The voice floats out of the ether, shrouded in angelic arias and celestial electronics: “When time come beneath the fearsome sun, my daughter, my son, be as completely you as you can be, forever free.” It’s the voice of Maxi Jazz, the iconic frontman of London dance phenomenon Faithless, who died in 2022, aged 65, after a long illness. A stoic yet powerful voice, one which gave rave music depth, meaning and political impact on historic tracks such as Insomnia and Mass Destruction, now delivering what his bandmate Sister Bliss calls “his little last statement of intent to the world” as introduction to the band’s latest release Forever Free. If God is a DJ, you sense, he’s got a legendary new MC.
“It’s just a little nugget of wisdom among many,” Bliss says from her north London home, explaining how the sample of Jazz’s lyric was repurposed from a recording of a poem about a mango tree at his mother’s home in Jamaica. “Maxi, he’s now free. He’s free of illness. He’s free of pain. He’s also forever around in our music — anytime you want to click on your phone or your Spotify, there he is.”

= = = = = = =

◆ **WRITTEN INSTRUCTION 1**
From the Faithless article, write out the stretch from "The voice floats" through "legendary new MC." word for word.
◆ **WRITTEN INSTRUCTION 2**
According to the Faithless article, why does Sister Bliss say Maxi Jazz is now free?

◆ **DATA SECTION**
= = = = = = =

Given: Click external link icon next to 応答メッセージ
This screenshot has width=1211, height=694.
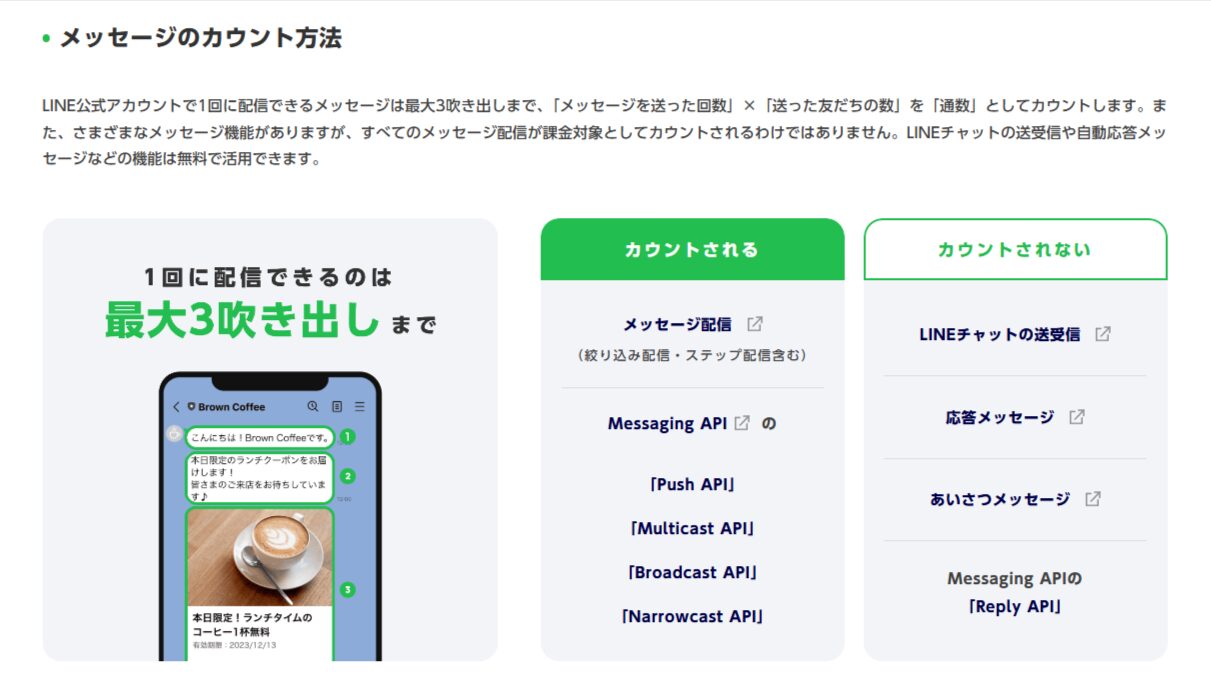Looking at the screenshot, I should pos(1077,417).
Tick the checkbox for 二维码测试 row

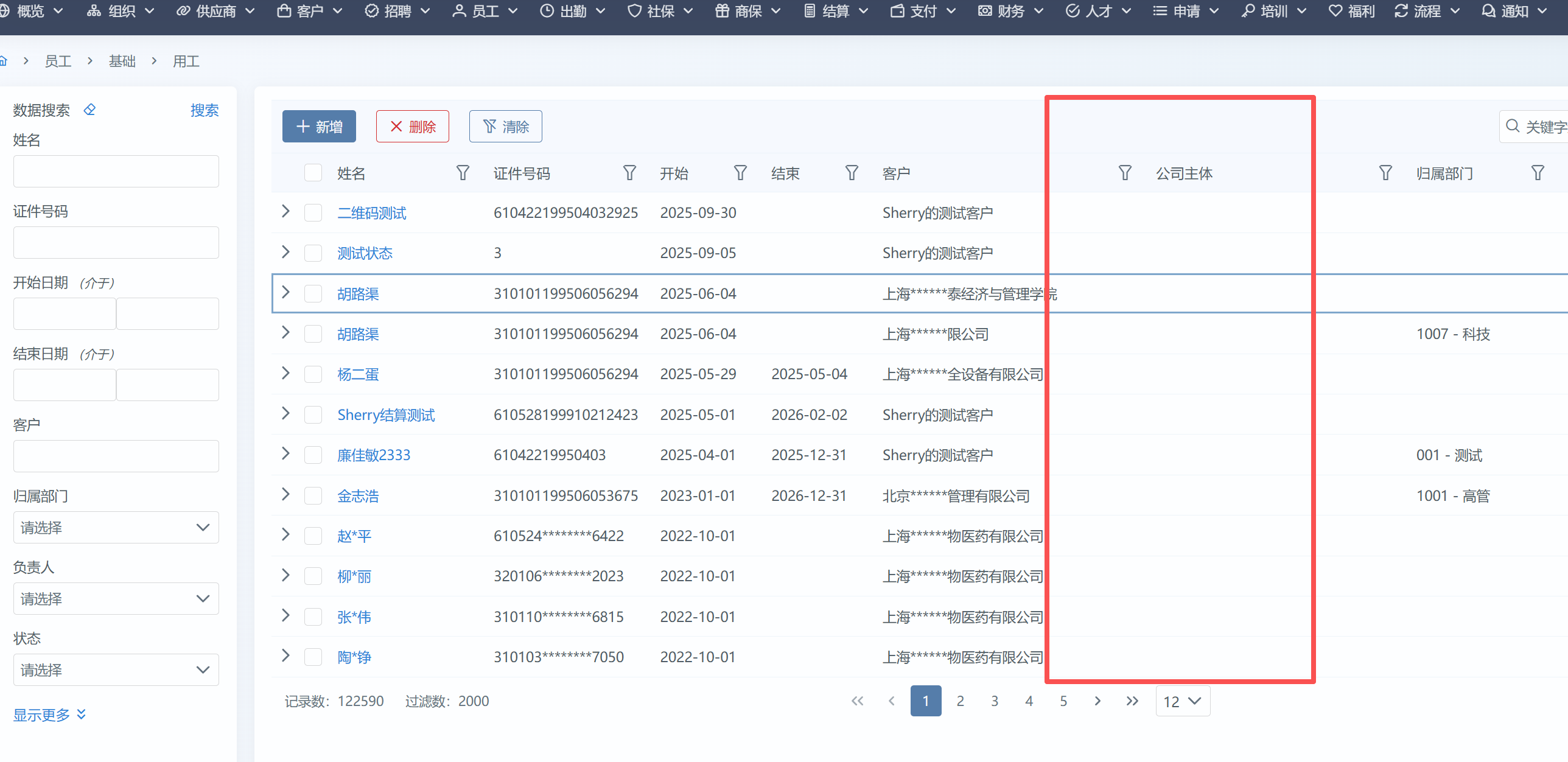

= = = = = = =

◆ **CORRECT OUTPUT 1**
The voice floats out of the ether, shrouded in angelic arias and celestial electronics: “When time come beneath the fearsome sun, my daughter, my son, be as completely you as you can be, forever free.” It’s the voice of Maxi Jazz, the iconic frontman of London dance phenomenon Faithless, who died in 2022, aged 65, after a long illness. A stoic yet powerful voice, one which gave rave music depth, meaning and political impact on historic tracks such as Insomnia and Mass Destruction, now delivering what his bandmate Sister Bliss calls “his little last statement of intent to the world” as introduction to the band’s latest release Forever Free. If God is a DJ, you sense, he’s got a legendary new MC.

◆ **CORRECT OUTPUT 2**
She says he is free because he is free of illness and free of pain. She adds that he is also forever around in the band's music, there anytime someone clicks on their phone or Spotify.